At last, it seemed, Bahadur could eat no more. He closed his eyes, and let the spring sun wash over him. And with his eyes still shut, he said: ‘Those white-faced riders. The ones from many different clans, who brought these gifts. Why do they answer to you?’
‘I led them here. After the battle on the ice.’
‘You were a captain?’
‘Of sorts, for a time. No longer. They honour me still, though I have not earned the right.’
‘For that I am glad. That I lived to know that you earned a captain’s mark.’

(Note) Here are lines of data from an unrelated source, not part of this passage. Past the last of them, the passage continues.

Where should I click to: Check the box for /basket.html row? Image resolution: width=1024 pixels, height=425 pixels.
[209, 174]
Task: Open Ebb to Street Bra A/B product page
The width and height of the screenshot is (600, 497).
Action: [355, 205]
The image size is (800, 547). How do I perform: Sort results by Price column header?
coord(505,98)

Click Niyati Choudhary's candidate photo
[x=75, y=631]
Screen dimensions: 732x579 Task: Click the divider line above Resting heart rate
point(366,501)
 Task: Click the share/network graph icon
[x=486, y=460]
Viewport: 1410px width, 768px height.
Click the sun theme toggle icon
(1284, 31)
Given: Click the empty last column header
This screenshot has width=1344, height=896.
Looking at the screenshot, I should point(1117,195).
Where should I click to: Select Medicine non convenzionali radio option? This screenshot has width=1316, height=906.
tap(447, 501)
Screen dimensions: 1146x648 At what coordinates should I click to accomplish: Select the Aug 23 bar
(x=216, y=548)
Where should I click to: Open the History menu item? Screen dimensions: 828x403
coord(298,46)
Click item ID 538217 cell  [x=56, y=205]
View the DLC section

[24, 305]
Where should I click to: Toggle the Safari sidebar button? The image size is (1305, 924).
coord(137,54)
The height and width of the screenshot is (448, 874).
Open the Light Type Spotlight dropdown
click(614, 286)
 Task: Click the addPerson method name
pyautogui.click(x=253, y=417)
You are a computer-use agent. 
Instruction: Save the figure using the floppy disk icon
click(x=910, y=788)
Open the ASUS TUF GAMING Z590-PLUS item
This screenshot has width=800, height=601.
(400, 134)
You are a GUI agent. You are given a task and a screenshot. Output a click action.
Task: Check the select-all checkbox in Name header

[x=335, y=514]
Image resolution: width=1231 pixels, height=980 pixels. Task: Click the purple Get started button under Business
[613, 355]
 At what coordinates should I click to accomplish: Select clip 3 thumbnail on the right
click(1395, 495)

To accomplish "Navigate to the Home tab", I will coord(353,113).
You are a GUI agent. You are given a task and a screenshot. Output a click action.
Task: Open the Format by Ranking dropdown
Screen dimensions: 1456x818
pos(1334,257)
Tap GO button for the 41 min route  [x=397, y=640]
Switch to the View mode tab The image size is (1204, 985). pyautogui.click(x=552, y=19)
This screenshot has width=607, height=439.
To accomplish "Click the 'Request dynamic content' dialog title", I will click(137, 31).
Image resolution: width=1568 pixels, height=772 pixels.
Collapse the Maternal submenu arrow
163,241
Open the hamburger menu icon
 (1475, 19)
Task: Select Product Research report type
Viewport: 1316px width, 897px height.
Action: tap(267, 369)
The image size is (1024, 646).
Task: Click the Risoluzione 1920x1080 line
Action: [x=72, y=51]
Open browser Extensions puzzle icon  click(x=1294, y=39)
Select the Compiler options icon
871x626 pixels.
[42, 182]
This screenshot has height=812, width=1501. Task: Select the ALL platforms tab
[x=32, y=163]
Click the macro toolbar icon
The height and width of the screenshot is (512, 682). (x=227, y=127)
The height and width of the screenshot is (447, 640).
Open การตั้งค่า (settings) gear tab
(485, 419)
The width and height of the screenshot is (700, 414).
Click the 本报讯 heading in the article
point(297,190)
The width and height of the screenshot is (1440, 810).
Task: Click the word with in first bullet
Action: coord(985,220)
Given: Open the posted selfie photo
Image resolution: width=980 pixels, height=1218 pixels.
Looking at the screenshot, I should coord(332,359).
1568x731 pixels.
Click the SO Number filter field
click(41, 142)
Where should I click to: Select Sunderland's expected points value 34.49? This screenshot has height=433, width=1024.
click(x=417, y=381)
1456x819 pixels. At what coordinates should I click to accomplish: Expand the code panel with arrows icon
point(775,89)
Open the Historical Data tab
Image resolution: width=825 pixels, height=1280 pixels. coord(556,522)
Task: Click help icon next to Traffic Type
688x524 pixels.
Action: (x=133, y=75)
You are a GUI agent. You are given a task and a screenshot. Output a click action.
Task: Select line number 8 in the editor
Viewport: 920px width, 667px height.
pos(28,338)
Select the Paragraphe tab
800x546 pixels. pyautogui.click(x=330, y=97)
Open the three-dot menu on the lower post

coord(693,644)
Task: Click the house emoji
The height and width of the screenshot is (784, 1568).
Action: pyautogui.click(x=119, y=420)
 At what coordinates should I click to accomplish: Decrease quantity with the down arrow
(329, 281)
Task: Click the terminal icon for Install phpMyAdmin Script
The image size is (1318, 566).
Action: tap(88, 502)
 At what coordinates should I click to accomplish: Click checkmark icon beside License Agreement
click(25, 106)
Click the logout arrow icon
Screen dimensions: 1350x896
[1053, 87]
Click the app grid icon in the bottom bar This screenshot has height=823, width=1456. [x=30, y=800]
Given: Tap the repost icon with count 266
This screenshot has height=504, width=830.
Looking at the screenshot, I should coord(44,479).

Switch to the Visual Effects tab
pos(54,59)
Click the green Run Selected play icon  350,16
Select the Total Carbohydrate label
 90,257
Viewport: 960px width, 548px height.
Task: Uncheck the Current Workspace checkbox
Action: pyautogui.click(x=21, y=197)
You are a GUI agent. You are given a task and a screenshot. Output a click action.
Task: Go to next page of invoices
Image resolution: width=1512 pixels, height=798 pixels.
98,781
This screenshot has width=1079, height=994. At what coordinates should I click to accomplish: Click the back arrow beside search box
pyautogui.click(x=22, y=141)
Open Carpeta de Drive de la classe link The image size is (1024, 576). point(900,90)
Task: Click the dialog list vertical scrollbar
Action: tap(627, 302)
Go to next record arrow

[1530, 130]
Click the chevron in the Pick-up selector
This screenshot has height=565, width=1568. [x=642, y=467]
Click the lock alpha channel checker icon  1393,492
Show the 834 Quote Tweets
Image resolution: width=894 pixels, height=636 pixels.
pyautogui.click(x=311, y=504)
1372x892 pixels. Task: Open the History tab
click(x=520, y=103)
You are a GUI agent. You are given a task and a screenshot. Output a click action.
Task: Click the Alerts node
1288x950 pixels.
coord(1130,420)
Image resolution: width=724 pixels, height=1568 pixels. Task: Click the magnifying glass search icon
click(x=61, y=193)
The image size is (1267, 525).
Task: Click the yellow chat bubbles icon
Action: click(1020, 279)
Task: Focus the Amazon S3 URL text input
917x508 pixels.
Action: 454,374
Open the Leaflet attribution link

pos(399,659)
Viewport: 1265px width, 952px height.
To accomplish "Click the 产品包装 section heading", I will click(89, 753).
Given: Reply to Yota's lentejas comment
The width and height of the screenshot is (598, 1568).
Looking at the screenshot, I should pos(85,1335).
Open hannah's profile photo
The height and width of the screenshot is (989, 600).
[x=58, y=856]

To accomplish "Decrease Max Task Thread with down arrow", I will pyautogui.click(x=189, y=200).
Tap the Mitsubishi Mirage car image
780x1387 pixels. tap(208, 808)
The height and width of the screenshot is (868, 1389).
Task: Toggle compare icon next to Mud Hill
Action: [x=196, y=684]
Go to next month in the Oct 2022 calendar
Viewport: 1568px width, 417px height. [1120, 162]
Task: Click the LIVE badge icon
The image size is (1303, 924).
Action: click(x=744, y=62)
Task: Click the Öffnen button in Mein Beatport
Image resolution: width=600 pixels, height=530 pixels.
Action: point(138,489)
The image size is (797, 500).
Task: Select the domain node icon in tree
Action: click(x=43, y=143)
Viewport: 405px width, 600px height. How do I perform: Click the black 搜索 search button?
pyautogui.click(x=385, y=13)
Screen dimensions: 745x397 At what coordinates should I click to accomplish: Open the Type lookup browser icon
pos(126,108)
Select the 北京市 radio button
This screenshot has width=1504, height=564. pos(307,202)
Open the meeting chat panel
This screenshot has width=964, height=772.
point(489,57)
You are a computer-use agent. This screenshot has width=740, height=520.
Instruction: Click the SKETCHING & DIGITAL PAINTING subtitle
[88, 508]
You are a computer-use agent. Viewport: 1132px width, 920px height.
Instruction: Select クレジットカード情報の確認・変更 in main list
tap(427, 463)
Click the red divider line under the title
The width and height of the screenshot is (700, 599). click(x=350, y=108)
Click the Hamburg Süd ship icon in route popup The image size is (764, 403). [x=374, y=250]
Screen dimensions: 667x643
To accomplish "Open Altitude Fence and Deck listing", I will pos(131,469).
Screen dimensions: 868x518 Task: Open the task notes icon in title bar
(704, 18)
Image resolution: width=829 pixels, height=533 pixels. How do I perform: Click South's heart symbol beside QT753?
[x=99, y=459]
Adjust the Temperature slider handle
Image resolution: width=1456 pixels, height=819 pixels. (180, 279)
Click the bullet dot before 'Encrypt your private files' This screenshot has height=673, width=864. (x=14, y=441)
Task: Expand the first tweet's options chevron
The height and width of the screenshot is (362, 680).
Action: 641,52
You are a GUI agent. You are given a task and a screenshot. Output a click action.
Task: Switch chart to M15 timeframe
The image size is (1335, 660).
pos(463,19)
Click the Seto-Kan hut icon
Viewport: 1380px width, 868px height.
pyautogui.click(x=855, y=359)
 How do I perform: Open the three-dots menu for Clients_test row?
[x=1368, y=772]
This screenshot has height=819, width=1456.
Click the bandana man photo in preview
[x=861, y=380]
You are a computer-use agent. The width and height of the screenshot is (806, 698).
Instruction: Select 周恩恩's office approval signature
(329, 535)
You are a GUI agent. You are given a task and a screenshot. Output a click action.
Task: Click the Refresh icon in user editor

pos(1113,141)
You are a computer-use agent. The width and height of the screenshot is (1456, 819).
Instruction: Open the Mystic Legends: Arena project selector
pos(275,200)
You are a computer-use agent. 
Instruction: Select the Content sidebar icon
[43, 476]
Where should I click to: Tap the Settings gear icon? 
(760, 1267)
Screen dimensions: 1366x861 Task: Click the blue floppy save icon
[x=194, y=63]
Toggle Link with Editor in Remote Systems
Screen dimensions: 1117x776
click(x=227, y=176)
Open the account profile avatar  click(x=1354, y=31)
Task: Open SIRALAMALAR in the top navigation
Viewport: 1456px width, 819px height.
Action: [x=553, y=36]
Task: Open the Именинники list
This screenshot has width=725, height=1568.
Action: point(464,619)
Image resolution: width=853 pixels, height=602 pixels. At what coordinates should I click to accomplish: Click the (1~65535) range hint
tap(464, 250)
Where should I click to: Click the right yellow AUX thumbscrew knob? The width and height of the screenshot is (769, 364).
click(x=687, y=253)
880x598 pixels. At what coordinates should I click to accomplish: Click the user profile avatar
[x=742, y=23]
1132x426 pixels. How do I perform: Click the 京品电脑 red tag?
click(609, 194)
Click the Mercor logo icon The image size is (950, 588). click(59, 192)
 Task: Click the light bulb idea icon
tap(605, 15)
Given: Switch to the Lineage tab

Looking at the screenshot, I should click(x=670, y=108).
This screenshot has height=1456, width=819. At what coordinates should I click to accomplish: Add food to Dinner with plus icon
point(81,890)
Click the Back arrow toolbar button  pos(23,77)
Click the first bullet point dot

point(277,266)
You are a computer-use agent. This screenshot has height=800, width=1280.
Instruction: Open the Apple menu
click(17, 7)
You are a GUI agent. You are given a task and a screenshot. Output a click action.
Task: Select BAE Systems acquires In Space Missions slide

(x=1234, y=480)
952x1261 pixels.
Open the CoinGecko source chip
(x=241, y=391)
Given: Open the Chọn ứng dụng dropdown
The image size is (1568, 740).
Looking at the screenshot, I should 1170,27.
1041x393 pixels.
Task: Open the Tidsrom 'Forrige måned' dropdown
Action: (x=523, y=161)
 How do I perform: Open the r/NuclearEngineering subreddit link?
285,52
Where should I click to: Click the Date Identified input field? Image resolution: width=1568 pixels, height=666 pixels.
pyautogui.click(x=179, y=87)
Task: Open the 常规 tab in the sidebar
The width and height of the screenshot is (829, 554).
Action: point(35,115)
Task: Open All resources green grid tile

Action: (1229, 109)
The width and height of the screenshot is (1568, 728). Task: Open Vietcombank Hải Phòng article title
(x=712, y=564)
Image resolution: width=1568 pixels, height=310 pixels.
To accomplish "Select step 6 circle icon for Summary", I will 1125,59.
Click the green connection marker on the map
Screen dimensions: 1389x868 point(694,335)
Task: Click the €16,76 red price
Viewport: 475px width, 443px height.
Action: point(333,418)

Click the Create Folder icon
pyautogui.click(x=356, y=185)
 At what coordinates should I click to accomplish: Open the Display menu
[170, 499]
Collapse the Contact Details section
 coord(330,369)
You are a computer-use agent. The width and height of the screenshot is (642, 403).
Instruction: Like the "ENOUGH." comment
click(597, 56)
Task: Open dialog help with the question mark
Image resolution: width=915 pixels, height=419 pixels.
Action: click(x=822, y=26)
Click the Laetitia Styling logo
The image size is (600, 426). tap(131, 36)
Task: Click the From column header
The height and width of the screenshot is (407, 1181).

Bahadur fell silent, and did not speak for a long time. Once more the forgetful motions, his finger tracing the rich patterns of the rug beneath them, the drawings of monsters killing horses, men killing monsters. Hunters and hunted, the path of life and death and rebirth. The story of their people, told over and over again.
And when he spoke again, it was not to his wife, nor to Kai. It was to the Roman.
‘Have you ever been close to your Emperor?’ said Bahadur. ‘Talked to him, as we are talking now?’
‘No,’ Lucius answered. ‘I saw him, once. But I never had the honour of speaking to him.’
‘Honour, is it?’ Bahadur shivered once. ‘Perhaps for you. I wish that I had died, rather than be honoured in that way. To know what I know now.’
‘You spoke with him?’ said Kai.
‘Yes. Many times. Though not as men speak with men. It was as if… as if I were some dog of his.’
Arite said: ‘It is a message that you bring from him?’
‘It is,’ said Bahadur. ‘I thought of all the ways that I might say it, when I came here. I thought that I knew, but now…’ The words trailed away.
‘They mean to make the peace cost us,’ said Kai. ‘We all know that. You—’
‘You do not know what Rome is!’ And Bahadur was shouting then, the words ringing like the sound of sword against shield. ‘You think he is some angry chieftain come to make war with you,’ he said, ‘from some border tribe stirred up by a bloodfeud? You think to give them tribute and offer an honourable peace between worthy warriors?’
Arite reached out to him, a tentative hand on his, and he snatched it away as though he had been burned. ‘Do not touch me,’ he said. ‘Do not paw at me as though I am a sick child.’
‘Tell us, then,’ said Kai. ‘What message do you bring?’
‘There are no terms but these. That we submit to him and make ourselves his slaves, give them rulership over our lands and our people. Or they will destroy us all.’
Silence, then. Only the sounds of the camp – from somewhere close, the laughter of a playing child, the hiss of a cooking fire, the sharp whispers of an argument between lovers. What a thing it was, to know the ending of the world before any others. To see the rest of one’s people go about the day unknowing, when nothing that they did mattered any more.
‘You might as well have said that they meant to reach out and stop the sun in the sky,’ said Kai. ‘They cannot do it.’
‘They can. They think us wild children, playing with sticks. Or starving wolves that harass their sheep. You would kill those wolves any way that you could, would you not? Track them to their caves and strangle the puppies, and you would think it a good day’s work. And so it is with them, and us.’